- DIRECTIONS:
Within the entries below, the lines from the one with "Cancel the Options dialog" through the one with "Click the wallet avatar icon" are to be set down exactly, both ends kept.

(Dataset entries)
^^^^^^^^^^^^^^^^
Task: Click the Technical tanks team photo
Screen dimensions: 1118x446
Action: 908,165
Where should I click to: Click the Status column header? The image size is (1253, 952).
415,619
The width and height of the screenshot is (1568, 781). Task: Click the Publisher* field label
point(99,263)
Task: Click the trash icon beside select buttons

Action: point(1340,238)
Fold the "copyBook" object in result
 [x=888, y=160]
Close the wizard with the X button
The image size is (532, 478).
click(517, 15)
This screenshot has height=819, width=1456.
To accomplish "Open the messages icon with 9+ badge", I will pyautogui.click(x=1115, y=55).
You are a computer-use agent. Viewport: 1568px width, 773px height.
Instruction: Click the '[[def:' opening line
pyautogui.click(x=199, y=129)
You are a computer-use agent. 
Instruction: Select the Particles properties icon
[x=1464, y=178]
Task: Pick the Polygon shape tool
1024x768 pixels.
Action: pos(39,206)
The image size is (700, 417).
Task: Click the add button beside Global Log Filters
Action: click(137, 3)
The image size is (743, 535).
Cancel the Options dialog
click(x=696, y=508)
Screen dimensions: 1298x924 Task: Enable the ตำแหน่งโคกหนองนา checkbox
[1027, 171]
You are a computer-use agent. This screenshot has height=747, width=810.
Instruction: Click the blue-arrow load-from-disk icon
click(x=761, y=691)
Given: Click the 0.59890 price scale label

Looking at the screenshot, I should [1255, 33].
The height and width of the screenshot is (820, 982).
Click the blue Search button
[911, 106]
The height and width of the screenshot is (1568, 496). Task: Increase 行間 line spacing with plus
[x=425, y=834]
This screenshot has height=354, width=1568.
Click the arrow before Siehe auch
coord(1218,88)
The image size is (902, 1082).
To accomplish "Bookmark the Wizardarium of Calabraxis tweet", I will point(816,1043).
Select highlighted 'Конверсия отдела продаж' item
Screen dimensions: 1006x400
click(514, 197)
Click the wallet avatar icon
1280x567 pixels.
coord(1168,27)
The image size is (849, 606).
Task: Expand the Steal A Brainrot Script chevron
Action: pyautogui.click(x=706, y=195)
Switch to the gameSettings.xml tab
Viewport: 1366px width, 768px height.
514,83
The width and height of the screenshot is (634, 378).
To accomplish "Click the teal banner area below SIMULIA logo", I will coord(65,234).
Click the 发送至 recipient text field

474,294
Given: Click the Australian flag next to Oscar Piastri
^^^^^^^^^^^^^^^^
- RESPONSE AREA:
Cancel the Options dialog
click(x=696, y=508)
Screen dimensions: 1298x924 Task: Enable the ตำแหน่งโคกหนองนา checkbox
[1027, 171]
You are a computer-use agent. This screenshot has height=747, width=810.
Instruction: Click the blue-arrow load-from-disk icon
click(x=761, y=691)
Given: Click the 0.59890 price scale label

Looking at the screenshot, I should [1255, 33].
The height and width of the screenshot is (820, 982).
Click the blue Search button
[911, 106]
The height and width of the screenshot is (1568, 496). Task: Increase 行間 line spacing with plus
[x=425, y=834]
This screenshot has height=354, width=1568.
Click the arrow before Siehe auch
coord(1218,88)
The image size is (902, 1082).
To accomplish "Bookmark the Wizardarium of Calabraxis tweet", I will point(816,1043).
Select highlighted 'Конверсия отдела продаж' item
Screen dimensions: 1006x400
click(514, 197)
Click the wallet avatar icon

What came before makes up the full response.